* Exercise brief *
Copy the listing below word for word, starting at its first line and ending at the line containing "center [174, 593].", with that line included.

┄┄┄┄┄┄

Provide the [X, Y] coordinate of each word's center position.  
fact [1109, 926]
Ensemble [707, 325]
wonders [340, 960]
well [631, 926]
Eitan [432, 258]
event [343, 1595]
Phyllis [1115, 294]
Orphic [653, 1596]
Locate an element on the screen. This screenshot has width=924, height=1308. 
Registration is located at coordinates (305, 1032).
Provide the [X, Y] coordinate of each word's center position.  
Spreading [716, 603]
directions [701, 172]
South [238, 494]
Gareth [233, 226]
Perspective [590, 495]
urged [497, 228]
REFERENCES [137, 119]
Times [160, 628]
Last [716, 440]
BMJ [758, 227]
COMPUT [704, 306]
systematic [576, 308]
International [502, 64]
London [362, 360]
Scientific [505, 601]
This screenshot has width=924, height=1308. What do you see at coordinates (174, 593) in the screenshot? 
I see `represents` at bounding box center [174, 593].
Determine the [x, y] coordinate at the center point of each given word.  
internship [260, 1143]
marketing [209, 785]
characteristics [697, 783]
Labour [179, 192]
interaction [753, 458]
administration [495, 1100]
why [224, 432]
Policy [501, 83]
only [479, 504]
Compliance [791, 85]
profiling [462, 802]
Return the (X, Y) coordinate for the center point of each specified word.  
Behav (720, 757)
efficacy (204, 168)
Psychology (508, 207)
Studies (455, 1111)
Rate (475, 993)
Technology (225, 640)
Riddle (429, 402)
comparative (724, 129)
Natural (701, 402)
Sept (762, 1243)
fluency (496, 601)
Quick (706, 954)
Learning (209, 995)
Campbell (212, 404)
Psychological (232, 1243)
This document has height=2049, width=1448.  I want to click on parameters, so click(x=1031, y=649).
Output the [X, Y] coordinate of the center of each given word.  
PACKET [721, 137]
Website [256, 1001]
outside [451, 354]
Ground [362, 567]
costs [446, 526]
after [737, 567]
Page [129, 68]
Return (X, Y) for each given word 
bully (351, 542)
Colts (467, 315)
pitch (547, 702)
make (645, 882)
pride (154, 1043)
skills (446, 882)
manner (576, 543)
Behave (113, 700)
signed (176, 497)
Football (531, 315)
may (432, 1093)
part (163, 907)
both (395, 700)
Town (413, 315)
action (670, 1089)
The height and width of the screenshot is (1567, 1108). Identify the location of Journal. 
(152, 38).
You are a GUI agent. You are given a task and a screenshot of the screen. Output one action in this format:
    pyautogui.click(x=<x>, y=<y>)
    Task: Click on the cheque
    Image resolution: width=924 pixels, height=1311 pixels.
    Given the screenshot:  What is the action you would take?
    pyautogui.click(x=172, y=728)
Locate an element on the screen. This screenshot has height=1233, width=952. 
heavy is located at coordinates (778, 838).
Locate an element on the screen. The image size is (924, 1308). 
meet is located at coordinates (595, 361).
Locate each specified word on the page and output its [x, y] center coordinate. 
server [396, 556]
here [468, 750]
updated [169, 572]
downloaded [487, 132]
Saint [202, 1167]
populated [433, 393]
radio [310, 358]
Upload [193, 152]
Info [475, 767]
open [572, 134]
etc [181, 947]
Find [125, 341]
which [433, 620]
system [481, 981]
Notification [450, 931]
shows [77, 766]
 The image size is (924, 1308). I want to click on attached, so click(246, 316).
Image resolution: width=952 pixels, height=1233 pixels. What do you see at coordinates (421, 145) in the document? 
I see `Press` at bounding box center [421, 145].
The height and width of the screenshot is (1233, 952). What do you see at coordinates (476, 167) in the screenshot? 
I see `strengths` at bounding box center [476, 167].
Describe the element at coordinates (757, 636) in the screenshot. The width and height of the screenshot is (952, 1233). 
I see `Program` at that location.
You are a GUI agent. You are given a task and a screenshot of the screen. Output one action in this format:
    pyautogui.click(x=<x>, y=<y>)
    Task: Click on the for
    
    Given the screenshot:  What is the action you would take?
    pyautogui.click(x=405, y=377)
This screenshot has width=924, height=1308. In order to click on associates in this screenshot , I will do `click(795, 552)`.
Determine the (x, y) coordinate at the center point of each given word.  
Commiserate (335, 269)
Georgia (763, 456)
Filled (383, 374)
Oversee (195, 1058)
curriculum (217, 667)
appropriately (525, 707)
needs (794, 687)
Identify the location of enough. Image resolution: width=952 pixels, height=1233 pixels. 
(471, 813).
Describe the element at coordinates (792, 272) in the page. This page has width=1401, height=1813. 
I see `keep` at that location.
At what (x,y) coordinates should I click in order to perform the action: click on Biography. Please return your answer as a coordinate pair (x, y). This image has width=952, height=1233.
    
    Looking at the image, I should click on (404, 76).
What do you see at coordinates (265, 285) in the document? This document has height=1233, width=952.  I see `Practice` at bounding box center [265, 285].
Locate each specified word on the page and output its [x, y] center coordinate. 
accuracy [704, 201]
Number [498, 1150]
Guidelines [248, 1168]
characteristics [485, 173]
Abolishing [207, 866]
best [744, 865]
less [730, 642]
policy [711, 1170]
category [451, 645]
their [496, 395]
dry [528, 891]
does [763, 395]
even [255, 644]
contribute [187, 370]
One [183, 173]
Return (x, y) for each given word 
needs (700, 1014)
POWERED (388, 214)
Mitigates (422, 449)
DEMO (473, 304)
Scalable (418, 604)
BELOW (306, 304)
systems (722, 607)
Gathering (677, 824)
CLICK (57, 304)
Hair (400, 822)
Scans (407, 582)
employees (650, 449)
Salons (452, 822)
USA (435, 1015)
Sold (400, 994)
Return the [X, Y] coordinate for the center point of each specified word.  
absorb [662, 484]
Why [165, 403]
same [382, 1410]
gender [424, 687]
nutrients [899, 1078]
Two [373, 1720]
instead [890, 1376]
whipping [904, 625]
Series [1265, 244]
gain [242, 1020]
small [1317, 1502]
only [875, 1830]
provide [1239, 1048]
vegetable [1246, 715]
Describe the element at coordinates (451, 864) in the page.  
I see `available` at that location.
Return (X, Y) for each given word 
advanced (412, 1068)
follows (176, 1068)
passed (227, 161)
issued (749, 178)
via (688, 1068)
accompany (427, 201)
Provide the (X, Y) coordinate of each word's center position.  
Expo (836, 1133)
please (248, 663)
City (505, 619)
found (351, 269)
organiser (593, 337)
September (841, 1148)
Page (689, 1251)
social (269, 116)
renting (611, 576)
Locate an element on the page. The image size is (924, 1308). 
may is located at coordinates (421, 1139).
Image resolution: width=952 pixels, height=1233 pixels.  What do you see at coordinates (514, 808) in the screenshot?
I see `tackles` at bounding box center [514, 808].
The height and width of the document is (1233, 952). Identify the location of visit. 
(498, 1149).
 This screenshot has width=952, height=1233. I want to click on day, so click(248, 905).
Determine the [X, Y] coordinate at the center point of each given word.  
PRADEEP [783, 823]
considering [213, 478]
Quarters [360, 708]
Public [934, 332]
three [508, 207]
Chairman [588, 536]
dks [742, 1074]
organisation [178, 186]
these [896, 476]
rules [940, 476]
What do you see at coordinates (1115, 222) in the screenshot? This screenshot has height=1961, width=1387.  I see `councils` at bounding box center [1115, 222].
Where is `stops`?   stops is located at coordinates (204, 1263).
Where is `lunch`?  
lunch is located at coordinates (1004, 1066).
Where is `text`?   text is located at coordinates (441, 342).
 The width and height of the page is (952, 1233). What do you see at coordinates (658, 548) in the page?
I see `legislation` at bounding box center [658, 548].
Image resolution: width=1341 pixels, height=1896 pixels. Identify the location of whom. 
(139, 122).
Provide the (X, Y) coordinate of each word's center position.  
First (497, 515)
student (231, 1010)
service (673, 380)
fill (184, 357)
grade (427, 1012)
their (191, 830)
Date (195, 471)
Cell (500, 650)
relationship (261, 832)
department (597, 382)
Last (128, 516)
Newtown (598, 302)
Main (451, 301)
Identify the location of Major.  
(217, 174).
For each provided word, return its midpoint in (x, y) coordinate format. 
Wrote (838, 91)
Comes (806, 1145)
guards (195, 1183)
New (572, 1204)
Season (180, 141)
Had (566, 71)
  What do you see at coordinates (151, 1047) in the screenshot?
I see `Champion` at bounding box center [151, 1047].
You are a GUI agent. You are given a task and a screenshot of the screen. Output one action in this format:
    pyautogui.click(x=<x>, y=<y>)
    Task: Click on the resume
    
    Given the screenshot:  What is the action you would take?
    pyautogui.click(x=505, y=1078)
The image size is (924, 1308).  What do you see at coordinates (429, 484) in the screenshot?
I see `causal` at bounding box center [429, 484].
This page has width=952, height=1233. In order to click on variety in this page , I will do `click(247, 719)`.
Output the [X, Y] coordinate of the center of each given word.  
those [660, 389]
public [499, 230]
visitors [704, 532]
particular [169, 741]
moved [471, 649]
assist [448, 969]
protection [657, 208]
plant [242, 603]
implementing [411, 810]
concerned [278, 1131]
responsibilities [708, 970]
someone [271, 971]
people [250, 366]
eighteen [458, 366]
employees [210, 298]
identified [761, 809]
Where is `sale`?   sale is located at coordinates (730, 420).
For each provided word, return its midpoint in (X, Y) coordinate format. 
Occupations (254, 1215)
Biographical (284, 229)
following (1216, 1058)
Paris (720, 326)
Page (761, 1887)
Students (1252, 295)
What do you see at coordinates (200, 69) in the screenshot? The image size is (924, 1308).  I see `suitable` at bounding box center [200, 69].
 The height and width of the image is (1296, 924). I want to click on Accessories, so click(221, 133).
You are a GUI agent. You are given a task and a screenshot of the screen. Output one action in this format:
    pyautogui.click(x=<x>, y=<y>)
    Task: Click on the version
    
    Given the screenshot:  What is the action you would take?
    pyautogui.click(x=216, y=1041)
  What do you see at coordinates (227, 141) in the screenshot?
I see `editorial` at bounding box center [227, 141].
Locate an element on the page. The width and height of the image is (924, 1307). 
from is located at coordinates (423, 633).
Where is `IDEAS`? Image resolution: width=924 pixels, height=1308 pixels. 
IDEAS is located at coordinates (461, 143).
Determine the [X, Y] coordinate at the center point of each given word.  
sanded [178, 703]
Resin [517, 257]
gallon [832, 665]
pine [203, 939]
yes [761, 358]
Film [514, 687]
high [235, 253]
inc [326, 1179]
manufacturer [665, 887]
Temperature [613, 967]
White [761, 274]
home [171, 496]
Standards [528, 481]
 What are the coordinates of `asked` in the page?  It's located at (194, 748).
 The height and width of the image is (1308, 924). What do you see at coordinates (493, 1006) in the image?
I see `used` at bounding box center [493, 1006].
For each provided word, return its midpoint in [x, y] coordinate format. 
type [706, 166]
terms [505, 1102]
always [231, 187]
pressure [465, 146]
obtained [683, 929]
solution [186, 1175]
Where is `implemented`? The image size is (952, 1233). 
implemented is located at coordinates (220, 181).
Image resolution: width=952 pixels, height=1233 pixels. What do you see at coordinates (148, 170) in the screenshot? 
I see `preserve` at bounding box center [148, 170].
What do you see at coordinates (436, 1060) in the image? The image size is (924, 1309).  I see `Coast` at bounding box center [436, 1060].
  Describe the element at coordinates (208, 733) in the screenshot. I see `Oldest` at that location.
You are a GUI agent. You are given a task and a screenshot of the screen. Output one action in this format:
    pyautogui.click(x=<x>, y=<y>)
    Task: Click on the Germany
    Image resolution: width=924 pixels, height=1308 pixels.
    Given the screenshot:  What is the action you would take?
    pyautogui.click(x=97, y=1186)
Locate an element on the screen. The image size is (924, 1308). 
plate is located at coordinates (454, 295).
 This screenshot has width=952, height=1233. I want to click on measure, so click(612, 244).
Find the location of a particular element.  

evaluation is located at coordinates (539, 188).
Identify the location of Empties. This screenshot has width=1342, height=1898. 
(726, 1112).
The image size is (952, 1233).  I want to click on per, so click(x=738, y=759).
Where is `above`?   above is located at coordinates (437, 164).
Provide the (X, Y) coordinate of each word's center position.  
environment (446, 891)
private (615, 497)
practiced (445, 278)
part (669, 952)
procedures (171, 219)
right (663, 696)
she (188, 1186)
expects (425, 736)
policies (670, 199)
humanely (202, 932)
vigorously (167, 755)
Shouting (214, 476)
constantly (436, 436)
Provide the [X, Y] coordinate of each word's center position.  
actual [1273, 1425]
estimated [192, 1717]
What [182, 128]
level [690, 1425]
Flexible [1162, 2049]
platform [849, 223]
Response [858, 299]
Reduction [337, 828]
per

┄┄┄┄┄┄

* Solution *
Provide the [X, Y] coordinate of each word's center position.  
fact [1109, 926]
Ensemble [707, 325]
wonders [340, 960]
well [631, 926]
Eitan [432, 258]
event [343, 1595]
Phyllis [1115, 294]
Orphic [653, 1596]
Locate an element on the screen. This screenshot has width=924, height=1308. 
Registration is located at coordinates (305, 1032).
Provide the [X, Y] coordinate of each word's center position.  
Spreading [716, 603]
directions [701, 172]
South [238, 494]
Gareth [233, 226]
Perspective [590, 495]
urged [497, 228]
REFERENCES [137, 119]
Times [160, 628]
Last [716, 440]
BMJ [758, 227]
COMPUT [704, 306]
systematic [576, 308]
International [502, 64]
London [362, 360]
Scientific [505, 601]
This screenshot has width=924, height=1308. What do you see at coordinates (174, 593) in the screenshot? 
I see `represents` at bounding box center [174, 593].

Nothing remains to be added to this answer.